One interesting problem is to find the median of a stream of numbers.

class MedianFinder:
    def __init__(self):
        self.max_heap = [] # to store smaller half of the numbers
        self.min_heap = [] # to store larger half of the numbers

    def addNum(self, num: int) -> None:
        # add the negative of the number to the max heap
        heapq.heappush(self.max_heap, -num)

        # offer the largest number of max_heap to min_heap
        heapq.heappush(self.min_heap, -heapq.heappop(self.max_heap))

        # if the heaps are of different sizes, make sure that the max_heap is always of greater size than the min_heap
        if len(self.min_heap) > len(self.max_heap):
            heapq.heappush(self.max_heap, -heapq.heappop(self.min_heap))
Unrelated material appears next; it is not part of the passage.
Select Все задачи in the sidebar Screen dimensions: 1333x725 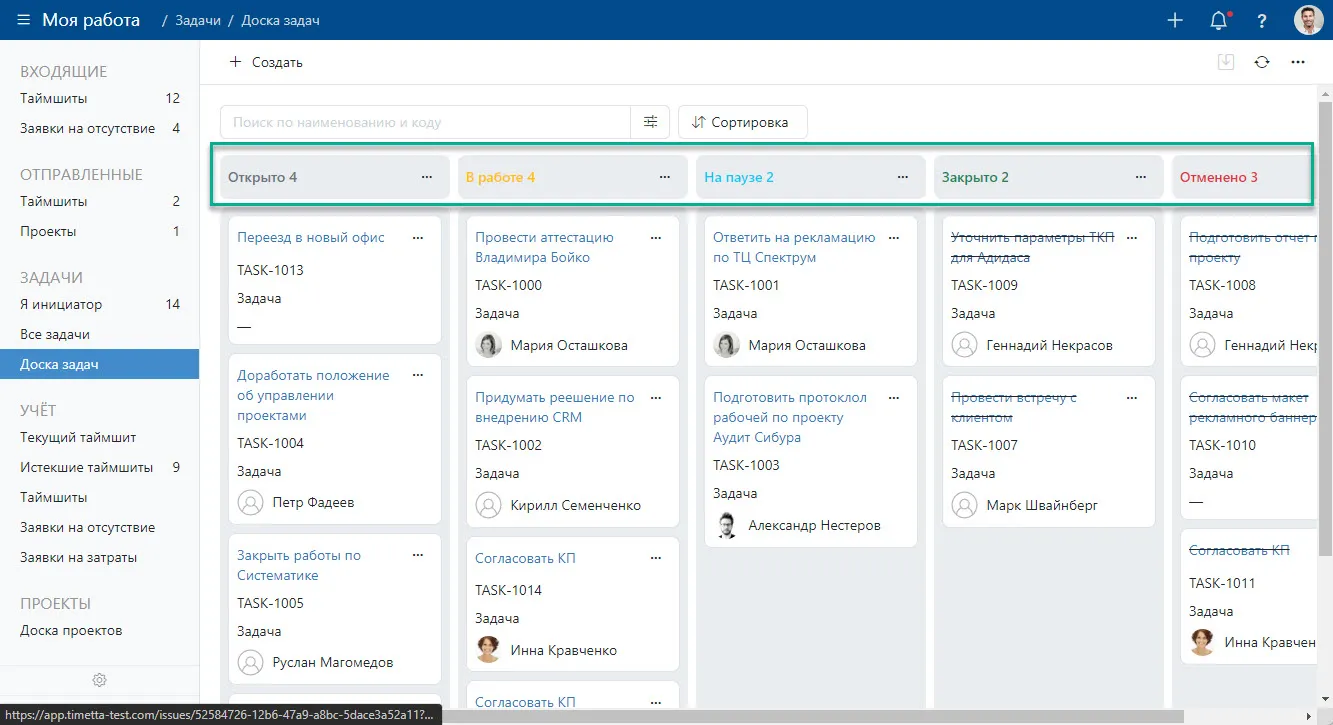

    def findMedian(self) -> float:
        # if the heaps are not of equal size, return the max_heap's top element, it will be median
        if len(self.max_heap) > len(self.min_heap):
            return -self.max_heap[0]

        # otherwise, return the average of the top elements of the heaps
        return (self.min_heap[0] - self.max_heap[0]) / 2


# Your MedianFinder object will be instantiated and called as such:
# obj = MedianFinder()
# obj.addNum(num)
# param_2 = obj.findMedian()

Hash Tables

Hash tables are a data structure that can be used to store key-value pairs. A hash function is used to map keys to positions in an array.

Hash table

Hash function should indeally compute in O(1) time. On average, lookups, insertions and deletion will be O(1 + n/m) time where n/m is the load factor.

  • If the load factor grows large, the hash table will have to be resized. This is O(n + m) runtime.
  • However, we assume that rehasing is rarely an issue outside of real time systems and we almost always assume that the rehasing occurs rarely.

Efficiency of hash tables depends on the hash function.

Hash tables can be used to implement:

  • Sets (basically a hash table with no values and only keys)
  • Tries

Graphs

A graph is a data structure that can be used to represent a set of nodes and edges between them. Graphs can be represented using adjacency lists, adjacency matrices, and adjacency vectors.

Different types of graphs are:

  • Simple Graph: All edges are bidirectional.
  • Directed Graph: Same as simple graph but might have some uni-directional edges.
  • Cyclic Graph: A graph that has a cycle.
  • Acyclic Graph: A graph that has no cycles. Trees are acyclic graphs by nature.
  • Directed Acyclic Graph: A directed graph that has no cycles.